Belum jelas pula bagaimana dampaknya terhadap Piala Dunia Putri U-20 yang dijadwalkan berlangsung di Polandia mulai 5 September, sebelum batas waktu 19 September bagi asosiasi yang ingin memperoleh pembayaran awal sebesar US$20 juta.
Belum diketahui pula apakah FIFA masih dapat memenuhi target memperoleh gelombang pertama investasi swasta pada akhir Oktober.
Mantan Ketua FA David Bernstein mengatakan bahwa menurutnya Infantino pada akhirnya harus mundur dari rencana tersebut.
“Kesepakatan ini tidak bisa diterima. Jika FIFA ingin mencari pendanaan, masih banyak cara lain yang jauh lebih baik.”

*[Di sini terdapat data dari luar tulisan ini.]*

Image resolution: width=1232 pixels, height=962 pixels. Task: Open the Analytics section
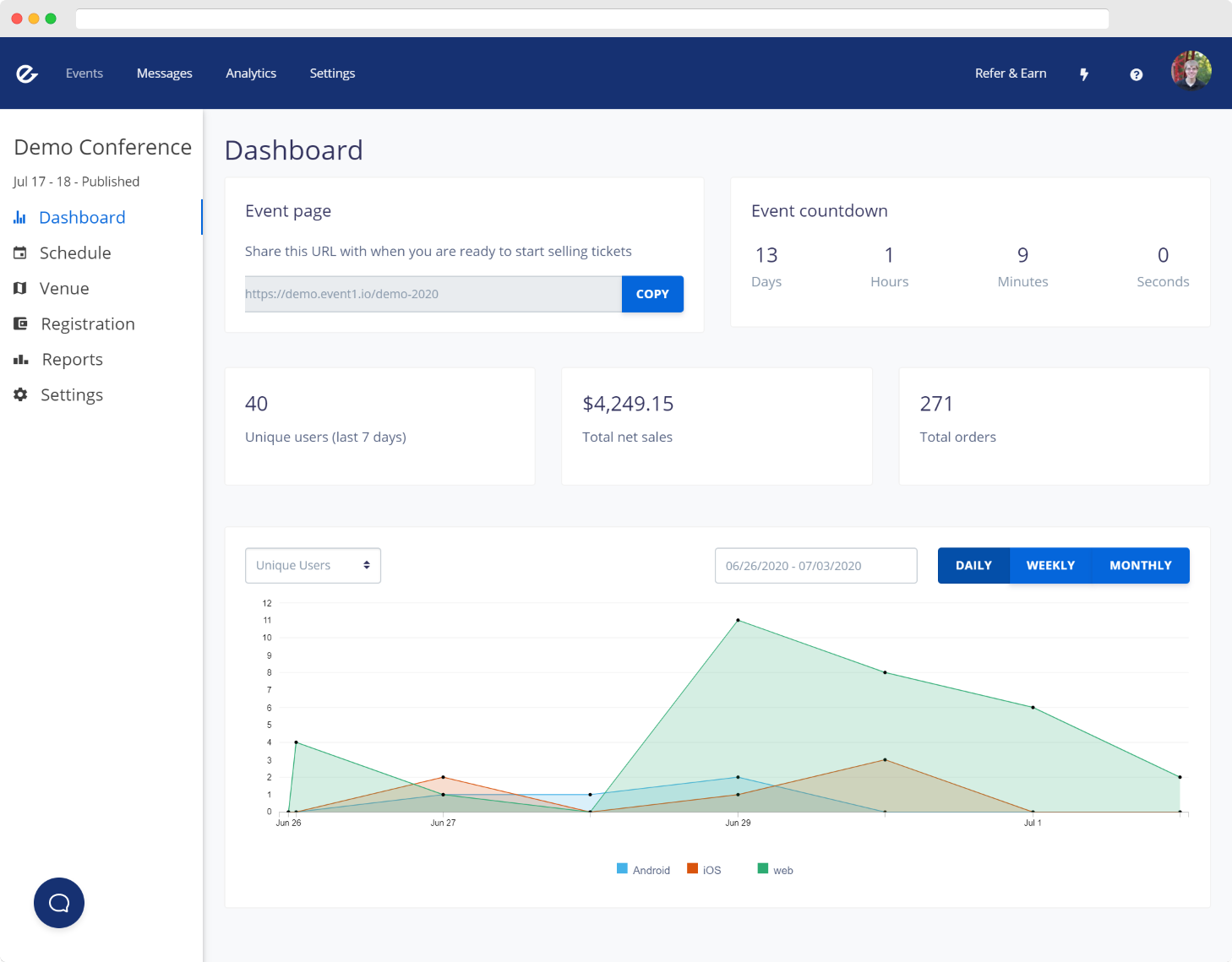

“Dalam organisasi yang normal, kegagalan sebesar ini mungkin akan membuat pemimpinnya kehilangan jabatan.”
“Namun FIFA bukan organisasi yang normal. Jika Infantino tetap mendapat dukungan cukup dari asosiasi nasional, ia akan tetap bertahan.”
Tanpa adanya penyelesaian, UEFA berpotensi berada di luar struktur tata kelola sepak bola dunia.
Meski demikian, Bernstein tidak yakin situasi akan sampai sejauh itu.
“Saya tidak percaya dalam jangka panjang akan terjadi perpecahan permanen karena semua pihak akan sama-sama dirugikan.”
“FIFA tidak mampu menyelenggarakan kompetisinya tanpa negara-negara Eropa. Sebaliknya, Eropa juga pada akhirnya membutuhkan FIFA.”
Analisis: Krisis Ini Disebut Sebesar Kontroversi European Super League
Koresponden utama sepak bola, Simon Stone, menilai polemik ini merupakan salah satu krisis terbesar dalam sejarah sepak bola modern, setara dengan kontroversi European Super League.
Menurutnya, isu ini jauh melampaui sekadar persoalan transfer pemain karena menyangkut fondasi utama tata kelola sepak bola dunia.
Stone menilai masuknya investor swasta ke dalam kompetisi FIFA pada akhirnya berpotensi mendorong penambahan jumlah turnamen maupun frekuensi penyelenggaraannya.
Akibatnya, kalender pertandingan akan semakin padat dan berdampak hingga ke seluruh struktur kompetisi domestik di berbagai negara.
UEFA, yang selama ini juga sempat dikritik karena memperluas kompetisi antarklubnya, diyakini memiliki kekuatan untuk menggagalkan rencana FIFA.
Tanpa keikutsertaan negara-negara Eropa, Piala Dunia akan kehilangan tiga dari empat semifinalis edisi musim panas tahun ini serta enam dari delapan peserta perempat final. Pada Piala Dunia Putri terakhir, tiga dari empat semifinalis juga berasal dari Eropa. Begitu pula pada Piala Dunia Antarklub tahun lalu, tiga dari empat semifinalis merupakan wakil Eropa.
Tanpa tim-tim Eropa, sangat sulit membayangkan FIFA mampu menghasilkan pendapatan komersial sebesar yang dibutuhkan untuk memenuhi nilai investasi yang dijanjikannya.
Menurut Stone, besarnya dampak persoalan ini terhadap masa depan sepak bola dunia hampir tidak bisa dilebih-lebihkan.